While you can sometimes find curd cheese in specialist delis and cheese shops, it's incredibly easy to make - you just heat whole milk, add a little lemon juice, allow it to separate into curds and whey, then drain the curds in a sieve overnight through a cloth, so they turn a little more solid and creamy. After your cheese is ready, you just make a quick pastry, line a tart tin, then beat the cheese with the butter, sugar, currants and an egg.

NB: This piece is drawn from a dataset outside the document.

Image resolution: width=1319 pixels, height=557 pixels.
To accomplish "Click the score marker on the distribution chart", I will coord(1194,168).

I decided to add a few spices to enrich mine: nutmeg is a given, but I also put in a little ground ginger, and some orange peel powder from JustIngredients. The slight hint of warm citrus that it lends to the crumbly, creamy filling is perfect. It's not too sweet a tart, instead possessing a delicious buttery creaminess, without actually containing much butter. It's rich and comforting without being heavy, a perfect late afternoon pick-me-up, or a delicious dessert with some ice cream.

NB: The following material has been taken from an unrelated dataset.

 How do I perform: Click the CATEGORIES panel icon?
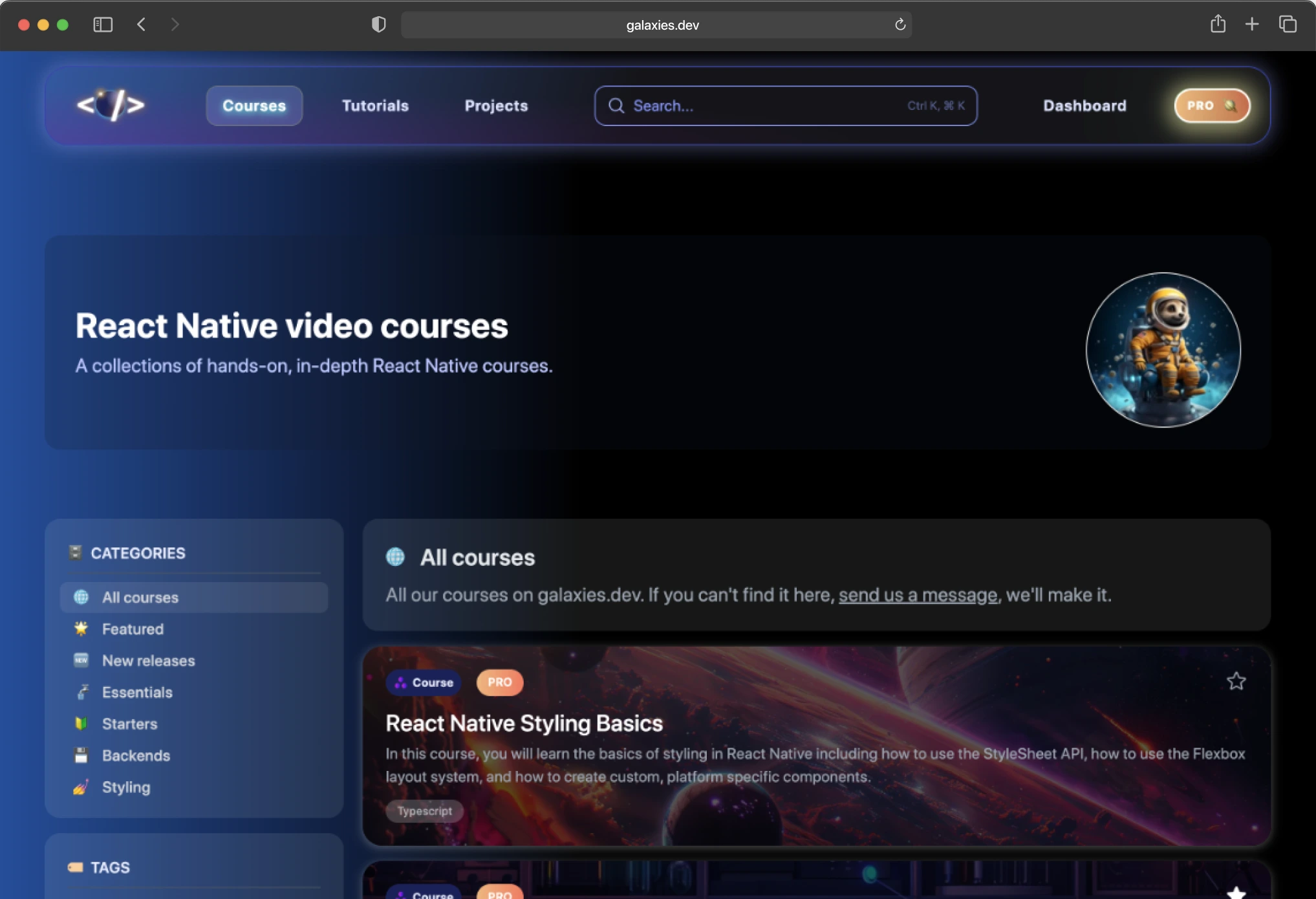tap(76, 551)
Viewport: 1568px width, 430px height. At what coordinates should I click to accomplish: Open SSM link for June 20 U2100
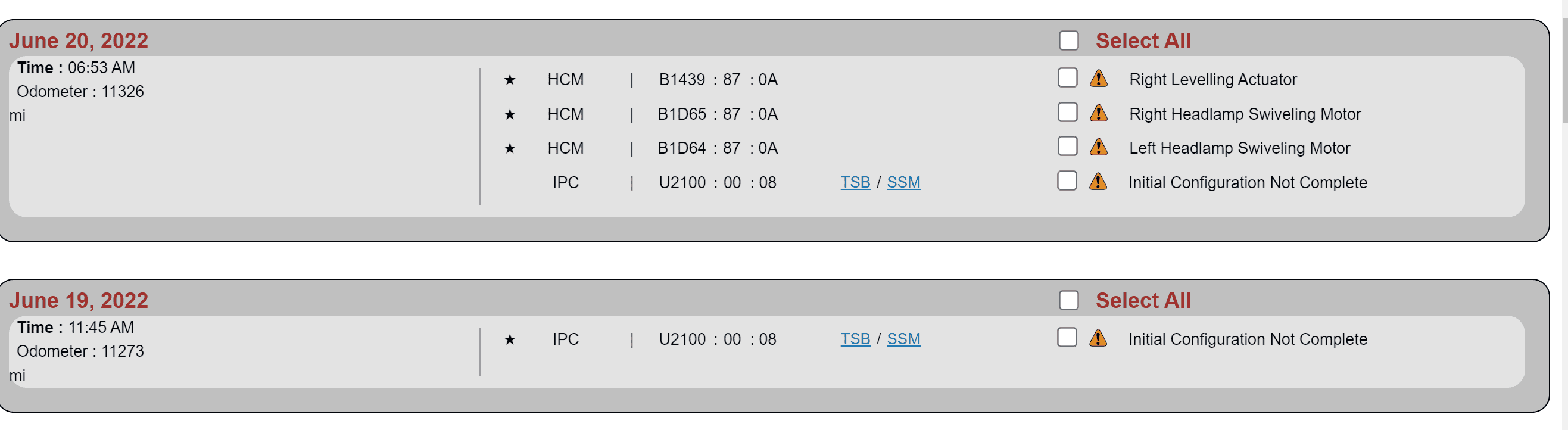(x=903, y=182)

I'm sure you're all intrigued. So get into the kitchen, make this delicious and underrated creation, and enjoy the unusually moreish combination of ingredients.
Then promptly forget it ever happened. Forget all about the curd tart. Definitely don't tell your friends. Let's keep it a little-known secret.
For the curd cheese:
1.2 litres whole milk (a 2 pint bottle is fine)
Juice of 1 lemon
For the pastry:
140g plain flour
85g cold butter, cubed
1 tsp caster sugar
Pinch of salt
Ice cold water
For the filling:
50g butter, softened
50g caster sugar
1 egg, beaten
1/2 tsp ground nutmeg
1/4 tsp ground ginger
1/2 tsp orange peel powder
Curd cheese (see above)
The night before you want to bake the tart, make the curd cheese. Bring the milk to a gentle simmer in a large saucepan, then add the lemon juice. Lower the heat and stir gently, and watch the milk separate into curds (white lumps) and whey (pale liquid). Remove from the heat and leave to cool, then pour the mixture into a sieve lined with muslin or a teatowel/clean cloth, resting over a pan or bowl. Leave to drain overnight. In the morning, scrape the curd cheese (it will look a bit like ricotta) from out of the cloth and refrigerate. You can use the leftover liquid (the whey) for making scones or soda bread - use it instead of buttermilk.
For the pastry, put the flour, butter, sugar and salt in a food processor and pulse until it resembles fine breadcrumbs. Add 1tbsp of cold water, pulse again, then continue to add water a little bit at a time until the mixture just starts to come together - you'll need around 2-3tbsp. Turn the pastry out onto a floured work surface and knead until it just forms a ball, then wrap in clingfilm and chill for at least 30 minutes in the fridge.
When ready to bake, pre-heat the oven to 180C. Roll out the pastry on a floured work surface and use to line a 20cm tart tin or pie dish with a removable base. Don't trim the sides of the pastry yet, as they will shrink when baking. Put some greaseproof paper in the pastry case and fill with baking beans, then bake for 10 minutes. Remove the beans and paper and bake for a further 10 minutes, until the case is golden.
Meanwhile, make the filling. Beat together the butter and sugar using an electric mixer until pale and fluffy. Gradually add the egg, beating in between additions. Add the nutmeg, ginger and orange peel powder, then add the curd cheese. Whisk gently to incorporate it into the mixture, then whisk in the currants.
When the pastry case has baked, pour the curd filling into it and bake for 35-40 minutes until golden and set - it should still have a slight wobble to it, though. Allow to cool, then dust with icing sugar and serve.